As well as the film's Theatrical Trailer, we also get two fantastic photo galleries.
The first is the Production Stills Gallery which plays out in one continuous montage accompanied by Jerry Goldsmith's complete score in 2-channel Dolby Digital. Now, even though the film approaches the three-hour mark, don't be dismayed that this only lasts for 36.24 mins. This is still the complete, officially released score - and it is tremendous.
Then we have another gallery entitled Behind The Scenes, which runs for 53.19 mins. This time around, the fabulous montage of images is accompanied by a rich and detailed audio essay from one of the founder members of the George S. Patton, Jr. Historical Society, one garrulous Charles Provence, who is in possession of a vast and extremely well presented arsenal of fact, trivia, belief and interpretation regarding the General, his family, his upbringing, his tactics and sense of spiritual importance. It is a fascinating track that reveals much hitherto unknown nuggets of intriguing information, such as how his family had a keen interest in the occult as well as the bible, and how Patton actually took part in the 1912 Olympics. Thorough and insightful, this could so easily have been dry and academic, so it is to Provence's credit that he is able to keep the feature interesting and offbeat.

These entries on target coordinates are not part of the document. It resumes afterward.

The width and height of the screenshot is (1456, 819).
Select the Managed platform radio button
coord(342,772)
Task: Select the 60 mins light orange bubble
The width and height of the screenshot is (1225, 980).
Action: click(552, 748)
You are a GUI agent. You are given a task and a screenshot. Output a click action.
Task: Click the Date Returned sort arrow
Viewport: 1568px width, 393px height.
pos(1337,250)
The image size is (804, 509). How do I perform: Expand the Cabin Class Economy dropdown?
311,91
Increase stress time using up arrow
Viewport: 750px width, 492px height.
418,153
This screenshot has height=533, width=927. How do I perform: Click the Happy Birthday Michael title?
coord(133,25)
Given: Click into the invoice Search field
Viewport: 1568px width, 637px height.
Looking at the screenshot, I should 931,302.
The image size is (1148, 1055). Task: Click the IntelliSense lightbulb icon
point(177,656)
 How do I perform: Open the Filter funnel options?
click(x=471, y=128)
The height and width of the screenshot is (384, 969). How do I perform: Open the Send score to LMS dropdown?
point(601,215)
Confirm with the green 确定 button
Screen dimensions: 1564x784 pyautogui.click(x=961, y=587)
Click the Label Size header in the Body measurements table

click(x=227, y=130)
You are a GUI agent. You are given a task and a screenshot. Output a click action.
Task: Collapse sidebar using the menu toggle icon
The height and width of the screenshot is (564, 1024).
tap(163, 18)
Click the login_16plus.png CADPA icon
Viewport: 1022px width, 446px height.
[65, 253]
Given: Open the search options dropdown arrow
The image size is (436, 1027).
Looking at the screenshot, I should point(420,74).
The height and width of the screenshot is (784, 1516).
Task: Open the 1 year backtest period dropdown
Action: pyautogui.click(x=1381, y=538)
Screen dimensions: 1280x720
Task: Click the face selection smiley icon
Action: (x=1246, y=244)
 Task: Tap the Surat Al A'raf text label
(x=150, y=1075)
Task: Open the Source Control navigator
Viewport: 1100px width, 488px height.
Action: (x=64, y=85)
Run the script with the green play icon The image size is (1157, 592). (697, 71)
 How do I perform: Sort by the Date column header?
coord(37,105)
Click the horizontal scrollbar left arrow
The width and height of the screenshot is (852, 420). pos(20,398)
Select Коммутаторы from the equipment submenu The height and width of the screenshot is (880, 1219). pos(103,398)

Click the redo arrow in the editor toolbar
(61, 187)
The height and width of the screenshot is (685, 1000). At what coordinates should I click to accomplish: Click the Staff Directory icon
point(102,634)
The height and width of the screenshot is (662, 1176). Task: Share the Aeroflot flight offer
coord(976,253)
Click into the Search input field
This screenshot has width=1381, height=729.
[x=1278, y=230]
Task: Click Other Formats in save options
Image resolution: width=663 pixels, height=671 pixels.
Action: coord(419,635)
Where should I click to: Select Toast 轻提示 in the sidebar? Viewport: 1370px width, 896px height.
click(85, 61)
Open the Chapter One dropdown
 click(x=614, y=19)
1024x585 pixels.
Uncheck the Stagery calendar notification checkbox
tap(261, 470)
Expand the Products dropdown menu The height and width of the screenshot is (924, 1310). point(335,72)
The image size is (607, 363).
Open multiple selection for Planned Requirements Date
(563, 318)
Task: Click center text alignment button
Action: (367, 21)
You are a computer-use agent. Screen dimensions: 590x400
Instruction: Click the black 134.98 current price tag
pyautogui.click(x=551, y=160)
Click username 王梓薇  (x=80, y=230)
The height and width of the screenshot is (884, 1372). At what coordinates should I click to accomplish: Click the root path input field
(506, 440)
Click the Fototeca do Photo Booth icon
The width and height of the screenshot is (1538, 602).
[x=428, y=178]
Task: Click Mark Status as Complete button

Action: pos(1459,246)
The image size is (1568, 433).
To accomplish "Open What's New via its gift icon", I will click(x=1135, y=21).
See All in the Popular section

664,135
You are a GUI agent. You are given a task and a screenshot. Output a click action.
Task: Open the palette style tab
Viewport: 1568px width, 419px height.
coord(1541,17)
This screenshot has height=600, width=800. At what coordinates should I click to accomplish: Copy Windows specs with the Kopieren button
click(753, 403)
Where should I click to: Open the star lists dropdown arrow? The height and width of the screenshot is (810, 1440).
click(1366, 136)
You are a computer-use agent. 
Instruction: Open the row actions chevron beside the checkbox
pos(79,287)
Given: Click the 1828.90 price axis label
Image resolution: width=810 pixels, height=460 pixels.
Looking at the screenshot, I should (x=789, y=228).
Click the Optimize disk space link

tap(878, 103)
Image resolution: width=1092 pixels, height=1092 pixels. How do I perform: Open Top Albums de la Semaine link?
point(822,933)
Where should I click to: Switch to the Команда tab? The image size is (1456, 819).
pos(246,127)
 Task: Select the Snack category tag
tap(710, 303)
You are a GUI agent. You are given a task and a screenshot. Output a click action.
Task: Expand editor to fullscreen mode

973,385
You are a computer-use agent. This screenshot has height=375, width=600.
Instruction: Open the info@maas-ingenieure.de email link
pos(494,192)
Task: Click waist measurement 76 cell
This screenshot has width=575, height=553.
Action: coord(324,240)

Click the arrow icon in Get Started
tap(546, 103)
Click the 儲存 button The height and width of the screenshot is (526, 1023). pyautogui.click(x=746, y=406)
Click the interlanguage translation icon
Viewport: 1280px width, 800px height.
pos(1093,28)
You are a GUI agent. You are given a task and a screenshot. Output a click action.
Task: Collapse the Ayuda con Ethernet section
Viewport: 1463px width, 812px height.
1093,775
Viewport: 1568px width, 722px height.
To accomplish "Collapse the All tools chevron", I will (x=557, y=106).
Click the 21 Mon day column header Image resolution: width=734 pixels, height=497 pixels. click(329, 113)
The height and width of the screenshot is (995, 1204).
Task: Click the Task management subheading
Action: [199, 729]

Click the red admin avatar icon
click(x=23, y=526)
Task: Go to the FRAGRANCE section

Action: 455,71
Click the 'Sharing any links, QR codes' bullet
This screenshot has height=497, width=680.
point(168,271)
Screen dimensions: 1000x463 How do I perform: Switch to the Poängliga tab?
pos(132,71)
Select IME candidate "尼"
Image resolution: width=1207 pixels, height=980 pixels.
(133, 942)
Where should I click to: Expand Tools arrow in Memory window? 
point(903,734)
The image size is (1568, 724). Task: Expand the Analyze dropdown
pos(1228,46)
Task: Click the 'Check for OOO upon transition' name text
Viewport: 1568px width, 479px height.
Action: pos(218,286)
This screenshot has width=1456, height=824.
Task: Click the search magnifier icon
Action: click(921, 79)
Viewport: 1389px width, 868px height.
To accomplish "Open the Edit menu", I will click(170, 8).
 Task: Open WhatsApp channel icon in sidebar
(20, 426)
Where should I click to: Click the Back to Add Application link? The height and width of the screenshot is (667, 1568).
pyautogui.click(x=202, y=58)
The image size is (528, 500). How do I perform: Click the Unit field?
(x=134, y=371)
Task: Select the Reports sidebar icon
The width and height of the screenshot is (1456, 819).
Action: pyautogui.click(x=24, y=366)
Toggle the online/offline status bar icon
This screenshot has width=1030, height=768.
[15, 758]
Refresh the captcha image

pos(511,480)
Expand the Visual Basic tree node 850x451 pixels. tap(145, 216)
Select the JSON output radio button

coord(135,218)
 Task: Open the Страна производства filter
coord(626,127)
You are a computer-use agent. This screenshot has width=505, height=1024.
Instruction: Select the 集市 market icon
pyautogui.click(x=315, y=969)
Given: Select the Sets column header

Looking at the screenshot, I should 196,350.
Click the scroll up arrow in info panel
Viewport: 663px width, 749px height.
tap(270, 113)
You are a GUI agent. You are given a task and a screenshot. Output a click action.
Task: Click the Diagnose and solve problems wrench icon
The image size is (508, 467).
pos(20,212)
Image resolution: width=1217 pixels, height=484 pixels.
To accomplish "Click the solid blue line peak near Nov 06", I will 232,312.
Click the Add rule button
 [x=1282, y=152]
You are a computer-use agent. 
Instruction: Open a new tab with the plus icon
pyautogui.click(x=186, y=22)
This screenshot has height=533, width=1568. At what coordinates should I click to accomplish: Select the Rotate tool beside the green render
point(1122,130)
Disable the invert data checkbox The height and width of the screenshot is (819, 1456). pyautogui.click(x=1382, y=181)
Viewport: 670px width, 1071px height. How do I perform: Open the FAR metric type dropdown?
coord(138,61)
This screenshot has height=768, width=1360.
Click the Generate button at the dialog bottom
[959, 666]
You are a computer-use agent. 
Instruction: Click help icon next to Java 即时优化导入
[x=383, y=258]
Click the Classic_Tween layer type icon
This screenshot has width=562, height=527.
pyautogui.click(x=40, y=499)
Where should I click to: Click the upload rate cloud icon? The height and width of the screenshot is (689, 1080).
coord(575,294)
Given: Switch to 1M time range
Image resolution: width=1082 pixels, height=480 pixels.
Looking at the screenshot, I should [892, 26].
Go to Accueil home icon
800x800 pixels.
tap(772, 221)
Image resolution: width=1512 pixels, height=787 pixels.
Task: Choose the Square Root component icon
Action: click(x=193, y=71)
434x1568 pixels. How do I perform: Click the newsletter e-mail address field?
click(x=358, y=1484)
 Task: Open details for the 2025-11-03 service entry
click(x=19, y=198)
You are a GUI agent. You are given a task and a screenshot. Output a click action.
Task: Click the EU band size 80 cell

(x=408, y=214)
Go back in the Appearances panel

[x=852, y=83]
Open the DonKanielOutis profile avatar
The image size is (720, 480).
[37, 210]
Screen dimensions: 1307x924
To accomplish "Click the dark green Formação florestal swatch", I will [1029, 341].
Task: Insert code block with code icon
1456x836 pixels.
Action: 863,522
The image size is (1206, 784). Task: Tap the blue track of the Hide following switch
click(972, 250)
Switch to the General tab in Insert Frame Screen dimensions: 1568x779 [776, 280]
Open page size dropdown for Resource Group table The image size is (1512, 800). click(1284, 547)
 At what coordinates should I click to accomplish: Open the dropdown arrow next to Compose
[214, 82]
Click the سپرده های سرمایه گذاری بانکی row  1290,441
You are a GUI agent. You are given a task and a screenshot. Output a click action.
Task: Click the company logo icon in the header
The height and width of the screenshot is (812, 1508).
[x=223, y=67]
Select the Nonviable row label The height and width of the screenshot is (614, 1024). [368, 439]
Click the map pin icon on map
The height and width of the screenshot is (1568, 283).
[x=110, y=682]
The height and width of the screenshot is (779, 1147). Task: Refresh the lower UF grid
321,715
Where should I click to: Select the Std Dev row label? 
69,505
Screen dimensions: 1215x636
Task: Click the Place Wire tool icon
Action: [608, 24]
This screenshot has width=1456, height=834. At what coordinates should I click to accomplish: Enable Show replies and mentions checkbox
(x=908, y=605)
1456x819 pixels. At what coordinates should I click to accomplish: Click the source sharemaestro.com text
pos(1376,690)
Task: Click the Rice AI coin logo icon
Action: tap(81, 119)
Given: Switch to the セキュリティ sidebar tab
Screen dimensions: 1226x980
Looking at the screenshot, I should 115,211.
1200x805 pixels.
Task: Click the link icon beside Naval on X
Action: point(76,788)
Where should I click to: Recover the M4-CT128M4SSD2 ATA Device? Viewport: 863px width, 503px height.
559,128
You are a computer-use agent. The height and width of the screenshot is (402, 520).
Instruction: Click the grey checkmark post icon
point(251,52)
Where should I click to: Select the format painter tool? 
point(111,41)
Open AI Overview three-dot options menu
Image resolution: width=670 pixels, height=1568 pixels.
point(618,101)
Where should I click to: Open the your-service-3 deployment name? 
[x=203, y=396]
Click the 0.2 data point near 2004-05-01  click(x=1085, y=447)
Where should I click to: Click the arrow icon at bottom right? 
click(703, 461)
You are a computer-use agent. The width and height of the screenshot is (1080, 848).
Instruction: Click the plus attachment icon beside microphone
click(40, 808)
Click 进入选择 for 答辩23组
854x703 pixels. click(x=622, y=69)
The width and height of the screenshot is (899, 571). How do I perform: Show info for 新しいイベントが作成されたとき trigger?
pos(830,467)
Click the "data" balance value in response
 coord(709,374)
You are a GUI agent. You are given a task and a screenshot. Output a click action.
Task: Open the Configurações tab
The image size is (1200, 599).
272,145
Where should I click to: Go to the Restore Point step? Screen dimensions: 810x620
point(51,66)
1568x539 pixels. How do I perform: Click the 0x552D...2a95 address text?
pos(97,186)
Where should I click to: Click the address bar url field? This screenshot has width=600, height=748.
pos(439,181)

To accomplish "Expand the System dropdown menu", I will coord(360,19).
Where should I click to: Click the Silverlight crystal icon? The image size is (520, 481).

This is definitely a hugely worthwhile collection of special features that go a long way to making an already tremendous treatment of the film an essential overall package for fans and movie-buffs alike.
And extras? Well, they could sink a battleship with this lot. Awesome AV, awesome added value, awesome film. There are people out there who will be picking this up purely to check out its picture, but if they just stop and watch the film, I'm sure they will be just as wowed by the story within the spectacle. Very highly recommended.